▶ _Items_:
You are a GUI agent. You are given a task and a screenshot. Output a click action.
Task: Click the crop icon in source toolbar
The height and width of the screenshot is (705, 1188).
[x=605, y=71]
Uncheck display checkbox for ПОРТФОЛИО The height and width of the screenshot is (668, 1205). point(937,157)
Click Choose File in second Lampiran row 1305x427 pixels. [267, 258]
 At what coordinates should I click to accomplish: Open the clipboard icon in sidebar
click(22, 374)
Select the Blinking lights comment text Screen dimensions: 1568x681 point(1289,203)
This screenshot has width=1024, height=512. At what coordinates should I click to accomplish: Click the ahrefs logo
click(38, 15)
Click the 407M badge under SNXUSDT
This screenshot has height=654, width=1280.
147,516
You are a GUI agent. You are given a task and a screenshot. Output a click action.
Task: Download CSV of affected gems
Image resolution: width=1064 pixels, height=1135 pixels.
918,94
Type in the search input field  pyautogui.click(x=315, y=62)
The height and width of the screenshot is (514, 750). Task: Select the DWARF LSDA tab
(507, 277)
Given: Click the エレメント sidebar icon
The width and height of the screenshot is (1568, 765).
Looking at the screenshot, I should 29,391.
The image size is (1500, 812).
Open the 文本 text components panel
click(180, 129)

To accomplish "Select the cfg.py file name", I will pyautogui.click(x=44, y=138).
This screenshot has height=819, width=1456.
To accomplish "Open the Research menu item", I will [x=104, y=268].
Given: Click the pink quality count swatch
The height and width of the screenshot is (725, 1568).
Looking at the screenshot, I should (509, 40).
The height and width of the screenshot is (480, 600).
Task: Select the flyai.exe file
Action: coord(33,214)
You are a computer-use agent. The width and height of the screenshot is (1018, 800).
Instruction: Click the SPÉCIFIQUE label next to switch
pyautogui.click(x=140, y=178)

▶ _Task objective_:
Copy the lines exactly, from the one containing "Select the Blinking" through the last of the lines above, including both ends.

▶ _The output_:
Select the Blinking lights comment text Screen dimensions: 1568x681 point(1289,203)
This screenshot has width=1024, height=512. At what coordinates should I click to accomplish: Click the ahrefs logo
click(38, 15)
Click the 407M badge under SNXUSDT
This screenshot has height=654, width=1280.
147,516
You are a GUI agent. You are given a task and a screenshot. Output a click action.
Task: Download CSV of affected gems
Image resolution: width=1064 pixels, height=1135 pixels.
918,94
Type in the search input field  pyautogui.click(x=315, y=62)
The height and width of the screenshot is (514, 750). Task: Select the DWARF LSDA tab
(507, 277)
Given: Click the エレメント sidebar icon
The width and height of the screenshot is (1568, 765).
Looking at the screenshot, I should 29,391.
The image size is (1500, 812).
Open the 文本 text components panel
click(180, 129)

To accomplish "Select the cfg.py file name", I will pyautogui.click(x=44, y=138).
This screenshot has height=819, width=1456.
To accomplish "Open the Research menu item", I will [x=104, y=268].
Given: Click the pink quality count swatch
The height and width of the screenshot is (725, 1568).
Looking at the screenshot, I should (509, 40).
The height and width of the screenshot is (480, 600).
Task: Select the flyai.exe file
Action: coord(33,214)
You are a computer-use agent. The width and height of the screenshot is (1018, 800).
Instruction: Click the SPÉCIFIQUE label next to switch
pyautogui.click(x=140, y=178)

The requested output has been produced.